Collected data entries:
· · · · · · ·
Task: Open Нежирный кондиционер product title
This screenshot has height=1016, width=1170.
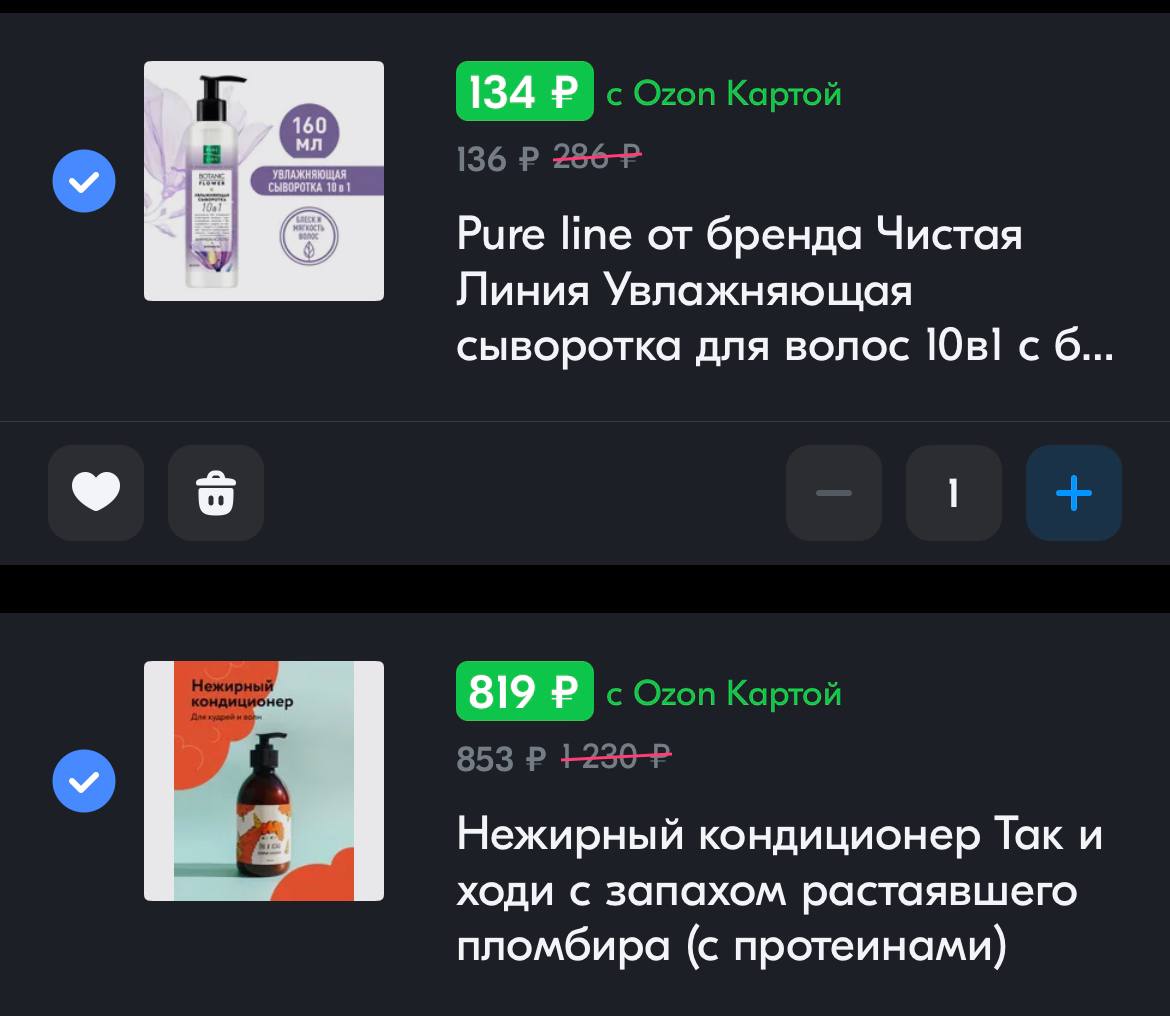Action: [x=780, y=889]
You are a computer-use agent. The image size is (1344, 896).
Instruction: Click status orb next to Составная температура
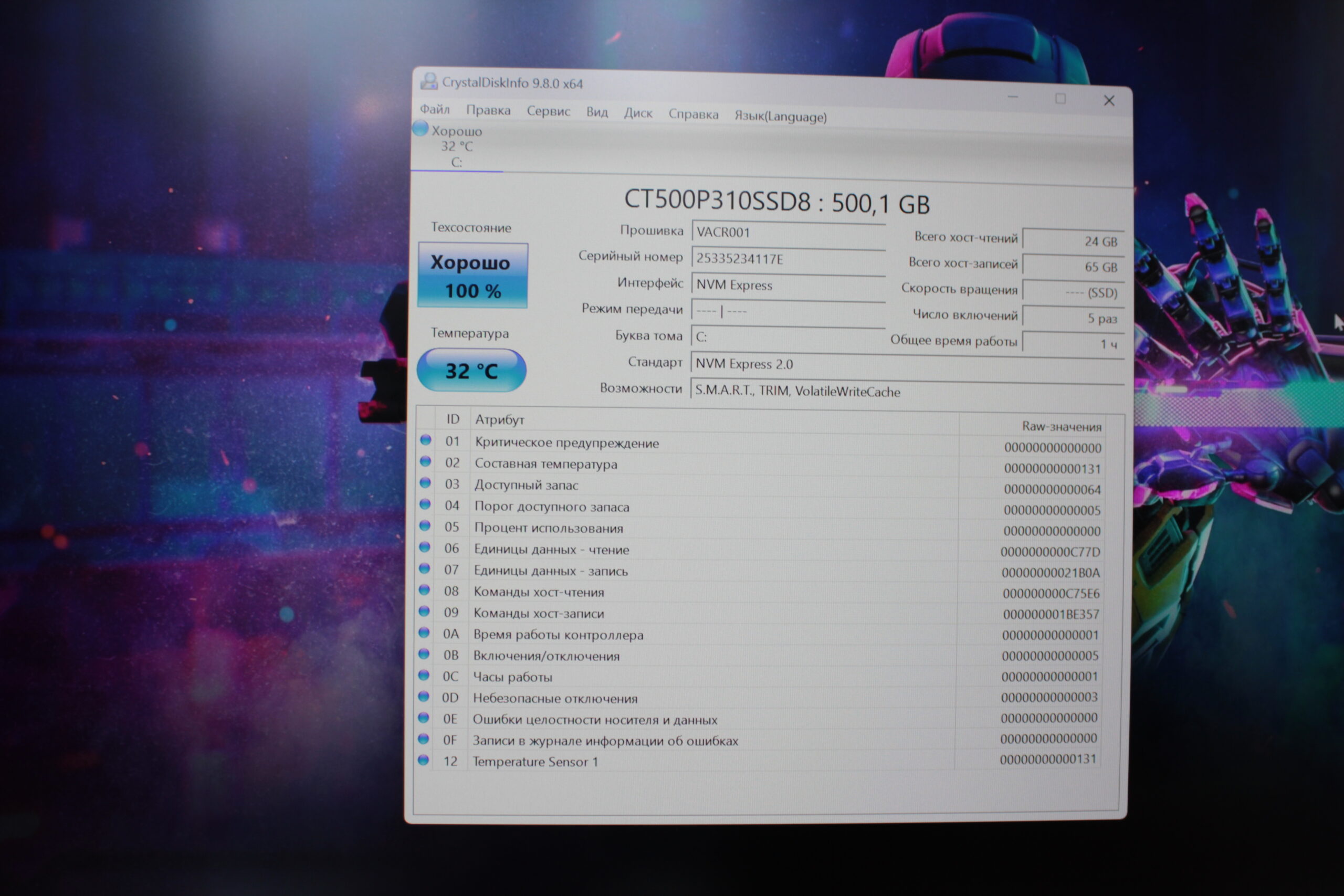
· · · · · · ·
Rewrite every line of the listing as a numbered list, leaving out blank lines and the pictures.

**Finished answer:**
1. Task: Open Нежирный кондиционер product title
2. This screenshot has height=1016, width=1170.
3. Action: [x=780, y=889]
4. You are a computer-use agent. The image size is (1344, 896).
5. Instruction: Click status orb next to Составная температура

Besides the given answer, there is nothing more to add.